This notebook assumes a T5 PyTorch model.

Setting the constants in the next call should be all that is necessary to run the validation set.

In [1]:
# Set these constants for each model and validation dataset combination

model_name = "T5_base_pt_long.quac"
validation_dataset_names = ["v1", "v2", "d1"]

save_predictions = True
save_mode = 'w' # w for write, a for append

max_input_length = 1024

num_beams = 4
no_repeat_ngram_size = 3
max_target_length = 50
min_target_length = 1
early_stopping = True

batch_size = 25

start_sample = None  # If None, then 0 will be used
end_sample = None # If None, then the end of the set will be used

### Generate Predictions

In [2]:
!pip install -q transformers

In [3]:
!pip install -q sentencepiece

In [4]:
from google.colab import drive
drive.mount('/content/drive')

Drive already mounted at /content/drive; to attempt to forcibly remount, call drive.mount("/content/drive", force_remount=True).


In [5]:
import os
import numpy as np
import pandas as pd

import torch
from transformers import T5Tokenizer, T5ForConditionalGeneration

import warnings
warnings.simplefilter(action='ignore', category=FutureWarning)

from google.colab import data_table
data_table.enable_dataframe_formatter()

In [6]:
# Some important file locations and constants

project_root = "/content/drive/MyDrive/w266 NLP Final Project/"
#project_root = "/home/localadmin/Documents/w266_NLP_Final_Project/"
dataset_prefix = project_root + "Data/triviaqa/valid_pairs_"
model_root = project_root + "Models/"
prediction_folder = project_root + "Predictions_3/checkpoint/"

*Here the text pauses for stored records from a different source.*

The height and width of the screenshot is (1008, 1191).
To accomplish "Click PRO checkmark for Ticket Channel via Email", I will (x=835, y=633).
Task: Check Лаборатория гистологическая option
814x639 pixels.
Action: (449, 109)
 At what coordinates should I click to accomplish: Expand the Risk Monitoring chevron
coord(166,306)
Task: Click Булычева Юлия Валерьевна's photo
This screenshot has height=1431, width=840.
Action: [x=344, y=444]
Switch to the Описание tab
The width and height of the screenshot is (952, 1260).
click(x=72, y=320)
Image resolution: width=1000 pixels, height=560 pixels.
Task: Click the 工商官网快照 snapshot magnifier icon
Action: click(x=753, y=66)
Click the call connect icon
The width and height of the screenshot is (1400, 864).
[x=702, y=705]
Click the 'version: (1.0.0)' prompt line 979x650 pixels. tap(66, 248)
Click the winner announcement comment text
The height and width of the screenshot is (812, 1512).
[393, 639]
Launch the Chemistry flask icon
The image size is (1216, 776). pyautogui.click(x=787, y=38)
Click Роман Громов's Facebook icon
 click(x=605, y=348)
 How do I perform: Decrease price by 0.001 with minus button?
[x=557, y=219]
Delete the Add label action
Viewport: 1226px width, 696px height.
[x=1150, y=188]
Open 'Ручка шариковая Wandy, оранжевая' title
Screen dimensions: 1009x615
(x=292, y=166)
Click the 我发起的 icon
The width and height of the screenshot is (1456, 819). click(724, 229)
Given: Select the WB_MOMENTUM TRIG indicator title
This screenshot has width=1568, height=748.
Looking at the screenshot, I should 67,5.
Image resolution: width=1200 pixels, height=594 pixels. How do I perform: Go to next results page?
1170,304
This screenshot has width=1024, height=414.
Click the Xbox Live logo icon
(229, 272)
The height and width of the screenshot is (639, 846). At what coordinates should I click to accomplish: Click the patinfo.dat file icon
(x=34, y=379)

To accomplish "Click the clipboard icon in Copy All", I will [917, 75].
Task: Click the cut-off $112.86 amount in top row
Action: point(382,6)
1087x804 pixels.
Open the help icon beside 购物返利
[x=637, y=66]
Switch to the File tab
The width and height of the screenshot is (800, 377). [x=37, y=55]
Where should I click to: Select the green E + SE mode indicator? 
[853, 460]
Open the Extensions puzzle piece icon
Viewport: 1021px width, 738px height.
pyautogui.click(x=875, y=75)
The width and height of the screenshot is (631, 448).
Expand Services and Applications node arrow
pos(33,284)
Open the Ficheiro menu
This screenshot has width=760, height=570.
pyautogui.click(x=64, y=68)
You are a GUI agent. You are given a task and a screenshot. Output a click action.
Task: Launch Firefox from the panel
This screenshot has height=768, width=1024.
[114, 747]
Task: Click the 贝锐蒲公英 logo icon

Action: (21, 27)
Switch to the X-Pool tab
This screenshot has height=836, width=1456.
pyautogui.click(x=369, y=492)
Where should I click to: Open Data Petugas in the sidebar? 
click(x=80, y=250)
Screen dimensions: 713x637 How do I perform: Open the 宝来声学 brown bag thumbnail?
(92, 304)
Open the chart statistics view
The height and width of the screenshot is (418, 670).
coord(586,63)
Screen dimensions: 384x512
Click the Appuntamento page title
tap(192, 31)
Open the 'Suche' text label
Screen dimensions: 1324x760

tokenizer = "google/t5-v1_1-base"
model_folder = model_root + model_name

In [7]:
# Get the model and tokenizer

T5_tokenizer = T5Tokenizer.from_pretrained(tokenizer)
T5_model = T5ForConditionalGeneration.from_pretrained(model_folder)
T5_model.to(torch.device('cuda:0'))
pass

In [8]:
for dataset_name in validation_dataset_names:
#  if dataset_name == "squad":
#    validation_data_file = f"{dataset_root}squad.hf/valid_pairs.csv"
#  else:  
#    validation_data_file = f"{dataset_root}{dataset_name}/valid_pairs.csv"
  validation_data_file = f"{dataset_prefix}{dataset_name}.csv"
  print(validation_data_file)
  validation_df = pd.read_csv(validation_data_file)
  prediction_file = f"{prediction_folder}predictions.{model_name}.triviaqa_{dataset_name}.csv" 
  
  start_sample = None
  end_sample = None

  predictions = []
  
  if start_sample is None: start_sample = 0
  if end_sample is None: end_sample = validation_df.shape[0]
  
  print(f"Generating predictions using {dataset_name} from {start_sample} to {end_sample}:")
  for start in range (start_sample, end_sample, batch_size):
    to = min([end_sample, start + batch_size])
    inputs = T5_tokenizer(validation_df['orig'][start:to].to_list(), return_tensors='pt', max_length=max_input_length, truncation=True, padding=True)
    output_ids = T5_model.generate(inputs['input_ids'].cuda(),
                                   min_length=min_target_length,
                                   max_length=max_target_length,
                                   num_beams=num_beams, 
                                   no_repeat_ngram_size=no_repeat_ngram_size, 
                                   early_stopping=early_stopping)  
    prediction_batch = T5_tokenizer.batch_decode(output_ids, skip_special_tokens=True)   
    predictions.extend(prediction_batch)
    print (f"{to} ", end="")
    if to%1000 == 0: print()
  print("\nPredictions generated.")

  df=pd.DataFrame()
  df['context'] = [str.split('context: ')[1] for str in validation_df['orig'][start_sample:end_sample]]
  df['answer'] =  [str.split('context: ')[0][26: ] for str in validation_df['orig'][start_sample:end_sample]]
  df['target'] = validation_df['target']
  df['prediction'] = predictions

  if save_predictions:
    df.to_csv(prediction_file, mode=save_mode)
    print(f"Write: {prediction_file}")

/content/drive/MyDrive/w266 NLP Final Project/Data/triviaqa/valid_pairs_v1.csv
Generating predictions using v1 from 0 to 493:
25 50 75 100 125 150 175 200 225 250 275 300 325 350 375 400 425 450 475 493 
Predictions generated.
Write: /content/drive/MyDrive/w266 NLP Final Project/Predictions_3/checkpoint/predictions.T5_base_pt_long.quac.triviaqa_v1.csv
/content/drive/MyDrive/w266 NLP Final Project/Data/triviaqa/valid_pairs_v2.csv
Generating predictions using v2 from 0 to 492:
25 50 75 100 125 150 175 200 225 250 275 300 325 350 375 400 425 450 475 492 
Predictions generated.
Write: /content/drive/MyDrive/w266 NLP Final Project/Predictions_3/checkpoint/predictions.T5_base_pt_long.quac.triviaqa_v2.csv
/content/drive/MyDrive/w266 NLP Final Project/Data/triviaqa/valid_pairs_d1.csv
Generating predictions using d1 from 0 to 985:
25 50 75 100 125 150 175 200 225 250 275 300 325 350 375 400 425 450 475 500 525 550 575 600 625 650 675 700 725 750 775 800 825 850 875 900 925 950 975 985 
Predicti